This folder contains scripts for preparing HUBERT labels from tsv files, the steps are:

  1. feature extraction
  2. k-means clustering
  3. k-means application

Data preparation

*.tsv files contains a list of audio, where each line is the root, and following lines are the subpath for each audio:

<root-dir>
<audio-path-1>
<audio-path-2>
...

Feature extraction

MFCC feature

Suppose the tsv file is at ${tsv_dir}/${split}.tsv. To extract 39-D mfcc+delta+ddelta features for the 1st iteration HUBERT training, run:

python dump_mfcc_feature.py ${tsv_dir} ${split} ${nshard} ${rank} ${feat_dir}

This would shard the tsv file into ${nshard} and extract features for the ${rank}-th shard, where rank is an integer in [0, nshard-1]. Features would be saved at ${feat_dir}/${split}_${rank}_${nshard}.{npy,len}.

HUBERT feature

To extract features from the ${layer}-th transformer layer of a trained HUBERT model saved at ${ckpt_path}, run:

python dump_hubert_feature.py ${tsv_dir} ${split} ${ckpt_path} ${layer} ${nshard} ${rank} ${feat_dir}

Features would also be saved at ${feat_dir}/${split}_${rank}_${nshard}.{npy,len}.

  • if out-of-memory, decrease the chunk size with --max_chunk

K-means clustering

To fit a k-means model with ${n_clusters} clusters on 10% of the ${split} data, run

python learn_kmeans.py ${feat_dir} ${split} ${nshard} ${km_path} ${n_cluster} --percent 0.1

This saves the k-means model to ${km_path}.

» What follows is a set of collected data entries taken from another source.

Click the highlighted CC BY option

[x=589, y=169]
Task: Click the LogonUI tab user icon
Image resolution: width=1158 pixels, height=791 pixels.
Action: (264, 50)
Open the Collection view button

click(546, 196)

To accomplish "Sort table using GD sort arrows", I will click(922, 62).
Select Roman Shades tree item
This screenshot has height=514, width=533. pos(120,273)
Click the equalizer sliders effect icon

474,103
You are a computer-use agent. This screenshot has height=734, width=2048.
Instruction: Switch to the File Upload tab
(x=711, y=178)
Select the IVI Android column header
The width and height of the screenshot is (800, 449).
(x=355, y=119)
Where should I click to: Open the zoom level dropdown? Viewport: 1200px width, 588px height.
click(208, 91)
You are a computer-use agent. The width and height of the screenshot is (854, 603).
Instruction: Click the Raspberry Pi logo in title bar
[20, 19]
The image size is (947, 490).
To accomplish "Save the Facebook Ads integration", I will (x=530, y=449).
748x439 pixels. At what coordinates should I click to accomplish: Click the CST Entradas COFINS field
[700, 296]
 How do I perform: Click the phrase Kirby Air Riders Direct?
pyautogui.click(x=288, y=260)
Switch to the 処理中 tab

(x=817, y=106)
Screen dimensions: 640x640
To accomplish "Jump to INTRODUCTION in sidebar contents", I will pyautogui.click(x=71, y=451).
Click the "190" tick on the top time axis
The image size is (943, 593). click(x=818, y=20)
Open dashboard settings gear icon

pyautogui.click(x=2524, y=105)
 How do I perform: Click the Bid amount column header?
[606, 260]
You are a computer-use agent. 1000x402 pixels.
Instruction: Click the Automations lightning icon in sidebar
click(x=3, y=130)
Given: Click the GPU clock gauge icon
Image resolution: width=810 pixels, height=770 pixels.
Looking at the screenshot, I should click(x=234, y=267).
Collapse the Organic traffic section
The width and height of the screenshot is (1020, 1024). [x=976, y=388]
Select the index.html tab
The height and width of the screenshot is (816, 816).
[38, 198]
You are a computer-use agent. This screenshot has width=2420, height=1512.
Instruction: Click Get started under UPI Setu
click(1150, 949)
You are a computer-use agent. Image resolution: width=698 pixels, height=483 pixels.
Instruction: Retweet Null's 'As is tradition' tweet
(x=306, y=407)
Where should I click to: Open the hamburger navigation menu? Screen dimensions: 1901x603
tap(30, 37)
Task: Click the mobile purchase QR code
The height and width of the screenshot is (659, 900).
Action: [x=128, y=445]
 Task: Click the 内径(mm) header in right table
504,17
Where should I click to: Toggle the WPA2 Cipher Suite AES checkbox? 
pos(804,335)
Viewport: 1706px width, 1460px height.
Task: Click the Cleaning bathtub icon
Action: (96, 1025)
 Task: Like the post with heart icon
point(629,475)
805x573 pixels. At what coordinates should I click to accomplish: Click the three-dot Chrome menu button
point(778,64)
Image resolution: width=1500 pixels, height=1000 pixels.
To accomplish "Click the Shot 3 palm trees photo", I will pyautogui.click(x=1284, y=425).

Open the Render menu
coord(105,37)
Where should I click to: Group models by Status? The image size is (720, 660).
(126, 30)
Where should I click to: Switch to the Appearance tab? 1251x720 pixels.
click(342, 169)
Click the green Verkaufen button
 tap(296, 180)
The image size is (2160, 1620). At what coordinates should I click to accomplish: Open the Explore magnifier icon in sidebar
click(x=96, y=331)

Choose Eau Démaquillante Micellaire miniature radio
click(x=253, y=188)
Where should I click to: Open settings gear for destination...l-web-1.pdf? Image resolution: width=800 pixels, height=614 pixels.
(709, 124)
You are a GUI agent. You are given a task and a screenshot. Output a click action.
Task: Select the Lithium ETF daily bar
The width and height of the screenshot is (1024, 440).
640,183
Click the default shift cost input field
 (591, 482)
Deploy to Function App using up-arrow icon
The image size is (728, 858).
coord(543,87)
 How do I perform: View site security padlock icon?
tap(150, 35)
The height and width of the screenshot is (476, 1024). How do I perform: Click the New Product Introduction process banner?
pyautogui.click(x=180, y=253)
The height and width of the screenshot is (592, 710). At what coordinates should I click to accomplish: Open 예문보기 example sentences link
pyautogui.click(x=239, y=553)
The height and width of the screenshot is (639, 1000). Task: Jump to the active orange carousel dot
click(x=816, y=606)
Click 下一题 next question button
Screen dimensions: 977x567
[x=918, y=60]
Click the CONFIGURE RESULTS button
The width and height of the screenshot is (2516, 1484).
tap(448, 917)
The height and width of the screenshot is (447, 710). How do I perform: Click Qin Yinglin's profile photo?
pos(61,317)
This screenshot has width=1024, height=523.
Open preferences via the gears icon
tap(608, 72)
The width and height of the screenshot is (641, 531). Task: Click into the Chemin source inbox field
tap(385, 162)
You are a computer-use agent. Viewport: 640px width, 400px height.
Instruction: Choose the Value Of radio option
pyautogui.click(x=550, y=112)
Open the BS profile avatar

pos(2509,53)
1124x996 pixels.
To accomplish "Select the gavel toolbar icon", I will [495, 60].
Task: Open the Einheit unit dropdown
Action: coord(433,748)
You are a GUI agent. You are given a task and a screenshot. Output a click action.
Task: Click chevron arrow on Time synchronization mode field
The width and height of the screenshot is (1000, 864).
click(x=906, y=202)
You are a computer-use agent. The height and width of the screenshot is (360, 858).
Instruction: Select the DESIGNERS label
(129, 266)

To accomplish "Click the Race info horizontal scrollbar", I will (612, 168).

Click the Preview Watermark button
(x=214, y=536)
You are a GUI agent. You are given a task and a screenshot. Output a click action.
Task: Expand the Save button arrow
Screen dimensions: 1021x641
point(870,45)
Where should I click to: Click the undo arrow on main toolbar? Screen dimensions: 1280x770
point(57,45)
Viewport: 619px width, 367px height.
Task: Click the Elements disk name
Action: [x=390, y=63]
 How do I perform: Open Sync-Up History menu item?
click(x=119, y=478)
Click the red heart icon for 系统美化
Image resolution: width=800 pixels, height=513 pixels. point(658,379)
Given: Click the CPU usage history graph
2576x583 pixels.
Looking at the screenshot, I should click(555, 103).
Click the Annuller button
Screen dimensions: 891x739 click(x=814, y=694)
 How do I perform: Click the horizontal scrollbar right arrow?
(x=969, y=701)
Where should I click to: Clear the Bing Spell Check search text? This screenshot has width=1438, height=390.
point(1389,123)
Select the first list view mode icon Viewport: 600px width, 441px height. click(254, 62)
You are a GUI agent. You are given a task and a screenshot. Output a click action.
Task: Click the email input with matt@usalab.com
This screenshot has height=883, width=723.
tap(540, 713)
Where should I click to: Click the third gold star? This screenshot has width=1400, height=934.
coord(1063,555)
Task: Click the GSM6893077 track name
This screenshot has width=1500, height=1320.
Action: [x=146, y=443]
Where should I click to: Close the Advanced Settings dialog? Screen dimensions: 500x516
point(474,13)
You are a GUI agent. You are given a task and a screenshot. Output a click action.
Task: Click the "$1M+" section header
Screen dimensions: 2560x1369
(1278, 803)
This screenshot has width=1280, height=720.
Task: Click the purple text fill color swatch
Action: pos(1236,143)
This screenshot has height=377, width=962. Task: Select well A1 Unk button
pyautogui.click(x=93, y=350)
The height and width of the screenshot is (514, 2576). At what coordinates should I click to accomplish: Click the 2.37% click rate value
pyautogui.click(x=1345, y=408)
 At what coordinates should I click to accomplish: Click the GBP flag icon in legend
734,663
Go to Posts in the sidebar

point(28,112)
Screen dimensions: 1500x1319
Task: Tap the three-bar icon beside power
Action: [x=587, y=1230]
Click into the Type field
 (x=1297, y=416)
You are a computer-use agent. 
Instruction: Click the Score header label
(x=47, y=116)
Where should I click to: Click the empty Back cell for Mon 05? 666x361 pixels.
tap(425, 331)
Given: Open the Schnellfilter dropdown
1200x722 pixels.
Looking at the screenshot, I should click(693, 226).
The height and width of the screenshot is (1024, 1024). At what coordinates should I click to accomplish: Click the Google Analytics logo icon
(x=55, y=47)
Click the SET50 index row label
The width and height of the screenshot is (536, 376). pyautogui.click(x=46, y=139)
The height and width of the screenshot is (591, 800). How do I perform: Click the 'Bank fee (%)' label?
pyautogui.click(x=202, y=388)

  • set --precent -1 to use all data
  • more kmeans options can be found with -h flag

K-means application

To apply a trained k-means model ${km_path} to obtain labels for ${split}, run

python dump_km_label.py ${feat_dir} ${split} ${km_path} ${nshard} ${rank} ${lab_dir}

This would extract labels for the ${rank}-th shard out of ${nshard} shards and dump them to ${lab_dir}/${split}_${rank}_${shard}.km

Finally, merge shards for ${split} by running

for rank in $(seq 0 $((nshard - 1))); do
  cat $lab_dir/${split}_${rank}_${nshard}.km
done > $lab_dir/${split}.km